The stocky man clapped him on the shoulder. The heavy blow hurt, but it made him think of the moment when, at the touch of his seigneur’s sword, a squire becomes a knight.

“I could be a troubadour?” Roland felt light-headed, as if he were floating above the balcony, drifting toward the stars.

Cardenal snorted. “Do not be so quickly overjoyed, boy. It is not an easy life. Singing for your supper, that is what it comes down to.”

“Yes,” said Roland in a small voice, wanting to disagree but afraid to.

“There is something more important to a troubadour than singing and playing,” Cardenal went on.

“What is that?”

“Love. Even before he is a maker of songs, a troubadour is a man in love. You are too young to know love. But you will, and your love will be as vast as the ocean. Sometimes it will hurt worse than the torments of the damned. Love unlocks the deepest places of the heart. You need a lady, a goddess, to inspire you. Without her, you will be nothing.”

Roland had heard countless love songs, had sung them himself. He had some sense of what it was that drew men and women to each other. But this talk of Cardenal’s confused him. He said nothing.

“In love is the highest happiness known to man,” Cardenal said. “And it is given to troubadours, of all men, to see deepest into this mystery whose laws have been in the keeping of women since time out of memory. Remember what I say, but think no more about it for now. Your father will tell you when you are ready.”

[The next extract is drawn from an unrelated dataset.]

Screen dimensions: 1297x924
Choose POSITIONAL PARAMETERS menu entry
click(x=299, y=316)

Moments later, Roland wandered through the darkened great hall on his way to bed, his head a melee of thoughts, frightening and joyful. I must love always, he thought. Yes, I understand that much. A troubadour is a man in love.

He saw in his mind a girl-child with red hair and transparent skin looking at him and saying, “You will be wonderful!”

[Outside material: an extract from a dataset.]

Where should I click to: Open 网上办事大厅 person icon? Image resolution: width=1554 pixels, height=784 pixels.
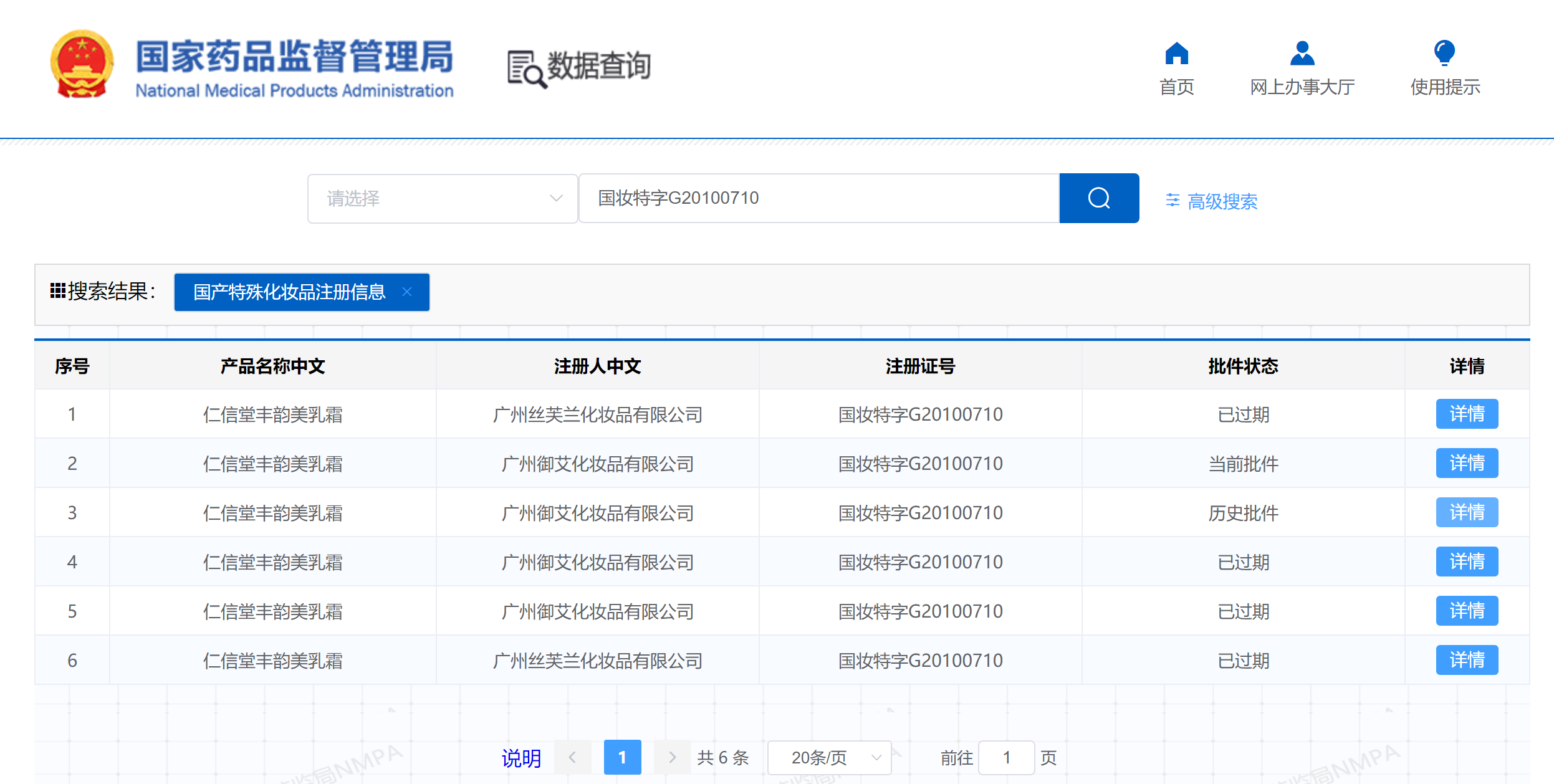1302,54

Yes, he thought. It is Diane. I may be too young, but I love her even now, and when we are older I will tell her. I will be her troubadour, and I will love her for all of my life.

But now Diane had taken herself from him, had chosen to become one with those who lived between this world and heaven. Her choice was the consolamentum, not the song of the troubadour. And as he watched her moving among the last of the wounded, he realized how much finer her goal was. He had no right to feel any claim upon her now.

His attention was draw to the bishop, who had finished his ministrations and returned to his chair. Spreading out his arms, he beckoned the men and women who were the flower of his church.

“My children, this battle we have lost tonight must be our last. The time for fighting has past, if ever there was such a time. Our people should never have taken up arms. It only provoked our enemies to greater violence. Now I intend to order our knights to surrender. “

From everywhere around him Roland heard sighs, groans, quiet weeping. But he heard no protest. They have accepted their fate, he thought. Perhaps they even welcome it.

With a sad smile Bishop Bertran looked about the hall. “Diane. Please come to me, my child.”

She approached, lovely and stately, and Roland felt the breath stop in his throat. She bowed her head, her flame-red hair glowing.

“Diane,” he said softly, “perhaps God has sent this brave man for a purpose. There are messages we must send to the outside world. We have hidden much of the wealth of our church, and word of the hiding place must be carried to our brethren who will survive us. You must carry it, Diane.”

Diane opened her mouth to protest, but Bishop Bertran silenced her with a gentle wave of his hand. “You will also take with you our Holy Vessel and the ancient books that were brought to us from the East. Prepare to leave, my child.”

Diane again bent her head. “Your will must prevail over mine, good bishop. But I envy you your martyrdom. And perhaps because I envy you I am not worthy of dying with you.”

But Roland’s heart gave a mighty leap. Diane would be coming with him.